───── ARTICLE ─────
5 Things We Learned at Suzanne Shapiro's "A Century of the Modern Manicure"
We learned a handful of things at Suzanne Shapiro's Phoenix Art Museum lecture.
Photograph by Dawn DiCarlo featuring nails by Madeline Poole
Where did our obsession with nails -- and particularly manicures -- come from?
Suzanne Shapiro broached the subject on Wednesday, September 10, with her lecture "A Century of the Modern Manicure" at Phoenix Art Museum. Her new book, Nails: The Story of the Modern Manicure, explores the growing popularity and innovation in nail painting, while Shapiro's lecture took the audience through 100 years of American nail trends and why they're an important part of both history and beauty evolution.
We learned a handful of interesting tidbits during the talk, presented by Arizona Costume Institute, and compiled them below. Keep them in mind the next time you're anxiously waiting for that top coat to dry.
5. This year marks 100 years of nail polish.
───── RECORDS SHOWN ─────
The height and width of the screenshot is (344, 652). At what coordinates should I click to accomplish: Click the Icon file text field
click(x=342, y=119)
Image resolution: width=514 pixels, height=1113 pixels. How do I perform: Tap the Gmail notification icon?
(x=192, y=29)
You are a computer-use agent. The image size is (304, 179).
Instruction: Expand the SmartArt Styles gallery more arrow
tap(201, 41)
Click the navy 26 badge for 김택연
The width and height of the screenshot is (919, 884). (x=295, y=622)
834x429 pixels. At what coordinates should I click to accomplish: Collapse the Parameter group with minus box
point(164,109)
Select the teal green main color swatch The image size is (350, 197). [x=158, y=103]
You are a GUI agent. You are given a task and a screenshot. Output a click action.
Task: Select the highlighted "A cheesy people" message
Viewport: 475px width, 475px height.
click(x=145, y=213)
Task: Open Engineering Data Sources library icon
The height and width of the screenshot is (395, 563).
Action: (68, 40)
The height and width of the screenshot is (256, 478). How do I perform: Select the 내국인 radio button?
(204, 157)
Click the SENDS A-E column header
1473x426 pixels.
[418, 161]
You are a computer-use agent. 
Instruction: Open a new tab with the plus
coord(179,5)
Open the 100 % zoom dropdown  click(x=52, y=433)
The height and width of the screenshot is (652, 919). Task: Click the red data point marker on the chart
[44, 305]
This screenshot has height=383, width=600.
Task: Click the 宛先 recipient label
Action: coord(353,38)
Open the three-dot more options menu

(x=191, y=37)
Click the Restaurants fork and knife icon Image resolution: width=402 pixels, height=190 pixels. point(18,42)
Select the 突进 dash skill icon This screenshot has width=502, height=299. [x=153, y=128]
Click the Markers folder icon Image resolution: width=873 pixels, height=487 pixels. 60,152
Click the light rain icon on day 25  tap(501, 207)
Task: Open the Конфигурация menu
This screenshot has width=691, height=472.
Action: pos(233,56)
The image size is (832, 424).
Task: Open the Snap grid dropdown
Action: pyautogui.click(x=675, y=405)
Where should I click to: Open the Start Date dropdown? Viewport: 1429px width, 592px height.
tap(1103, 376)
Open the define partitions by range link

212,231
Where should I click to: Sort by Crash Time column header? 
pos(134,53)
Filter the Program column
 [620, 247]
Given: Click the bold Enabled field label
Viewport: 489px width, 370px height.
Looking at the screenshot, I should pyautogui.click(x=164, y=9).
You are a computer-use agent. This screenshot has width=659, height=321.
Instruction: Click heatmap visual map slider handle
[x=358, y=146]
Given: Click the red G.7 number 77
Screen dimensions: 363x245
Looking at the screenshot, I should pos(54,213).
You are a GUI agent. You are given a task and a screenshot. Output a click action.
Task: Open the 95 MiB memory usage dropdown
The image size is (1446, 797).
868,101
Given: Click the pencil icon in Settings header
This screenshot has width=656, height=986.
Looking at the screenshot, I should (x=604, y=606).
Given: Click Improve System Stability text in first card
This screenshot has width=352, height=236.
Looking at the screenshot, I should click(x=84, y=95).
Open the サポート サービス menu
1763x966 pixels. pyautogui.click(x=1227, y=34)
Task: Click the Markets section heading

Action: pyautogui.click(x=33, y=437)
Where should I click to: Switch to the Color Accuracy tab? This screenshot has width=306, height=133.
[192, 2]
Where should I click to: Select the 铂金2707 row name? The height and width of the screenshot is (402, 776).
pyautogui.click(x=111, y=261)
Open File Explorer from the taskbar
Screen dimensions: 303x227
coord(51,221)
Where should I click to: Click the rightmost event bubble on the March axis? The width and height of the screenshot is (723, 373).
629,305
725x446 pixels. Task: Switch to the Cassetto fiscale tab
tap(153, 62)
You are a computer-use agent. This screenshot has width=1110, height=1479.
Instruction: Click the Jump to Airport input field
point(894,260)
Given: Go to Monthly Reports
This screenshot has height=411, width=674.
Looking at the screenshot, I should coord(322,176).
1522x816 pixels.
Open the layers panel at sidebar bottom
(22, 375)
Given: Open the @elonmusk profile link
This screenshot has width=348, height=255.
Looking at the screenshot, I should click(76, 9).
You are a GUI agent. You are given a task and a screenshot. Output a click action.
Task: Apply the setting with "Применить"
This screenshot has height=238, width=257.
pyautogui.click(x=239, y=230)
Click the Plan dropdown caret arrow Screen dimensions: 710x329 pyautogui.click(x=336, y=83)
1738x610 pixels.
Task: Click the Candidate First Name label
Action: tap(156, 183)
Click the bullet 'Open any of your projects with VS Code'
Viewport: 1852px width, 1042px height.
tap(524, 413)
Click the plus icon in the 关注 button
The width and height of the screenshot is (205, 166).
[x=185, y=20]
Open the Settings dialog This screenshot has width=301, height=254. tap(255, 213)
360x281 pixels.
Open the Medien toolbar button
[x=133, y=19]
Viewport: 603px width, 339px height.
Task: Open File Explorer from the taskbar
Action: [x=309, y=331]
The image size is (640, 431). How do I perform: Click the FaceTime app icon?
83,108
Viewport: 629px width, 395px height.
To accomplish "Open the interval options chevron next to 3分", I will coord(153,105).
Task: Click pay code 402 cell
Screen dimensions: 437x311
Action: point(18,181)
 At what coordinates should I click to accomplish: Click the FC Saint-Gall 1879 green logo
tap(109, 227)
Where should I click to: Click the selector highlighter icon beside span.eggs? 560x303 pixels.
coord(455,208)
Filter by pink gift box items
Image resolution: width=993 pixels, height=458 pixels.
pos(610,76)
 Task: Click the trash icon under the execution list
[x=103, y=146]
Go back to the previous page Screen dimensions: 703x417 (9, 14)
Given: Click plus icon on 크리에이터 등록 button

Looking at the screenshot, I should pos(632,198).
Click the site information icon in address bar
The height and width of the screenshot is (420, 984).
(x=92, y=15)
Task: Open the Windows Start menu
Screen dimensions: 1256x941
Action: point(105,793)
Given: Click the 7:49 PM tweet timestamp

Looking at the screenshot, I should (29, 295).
─────
> LIST OF TASKS
1. Print the part of the manicure lecture article from "5 Things We" up to and including "-- come from?".
2. In the manicure lecture article, what is the title of Suzanne Shapiro's new book?
3. Carry the manicure lecture article forward from where it stops.
The records that come after the manicure lecture article are separate material and have no connection to it.

> ANSWERS FOR THIS EXERCISE
1.
5 Things We Learned at Suzanne Shapiro's "A Century of the Modern Manicure"
We learned a handful of things at Suzanne Shapiro's Phoenix Art Museum lecture.
Photograph by Dawn DiCarlo featuring nails by Madeline Poole
Where did our obsession with nails -- and particularly manicures -- come from?

2. Nails: The Story of the Modern Manicure

3.
Cutex introduced the first-ever nail polish in 1914. It was a semi-transluscent rose shade. And it was scandalous. Adding color to one's nails was seen as vulgar.
4. Manicures hit the mainstream in the 1930s.
Manis hit the masses during this decade, when innovation reigned supreme in the nail department. All types of colors were manufactured -- including deep red that trickled down as a trend from European high society style to Hollywood to your great grandma. The 1939 film The Women brought manicures and nail salons to the big screen -- and featured actress Norma Shearer championing "jungle red" as an empowering shade.
3. Nail art is nothing new.
Turns out, the recent trend of adorning nails with more than just color (adding texture, patterns, gems, and other unique elements) has been around nearly as long as nail polish. Choosing your favorite team's colors or using découpage to adhere a picture of your boyfriend's face to your fingers has all been done.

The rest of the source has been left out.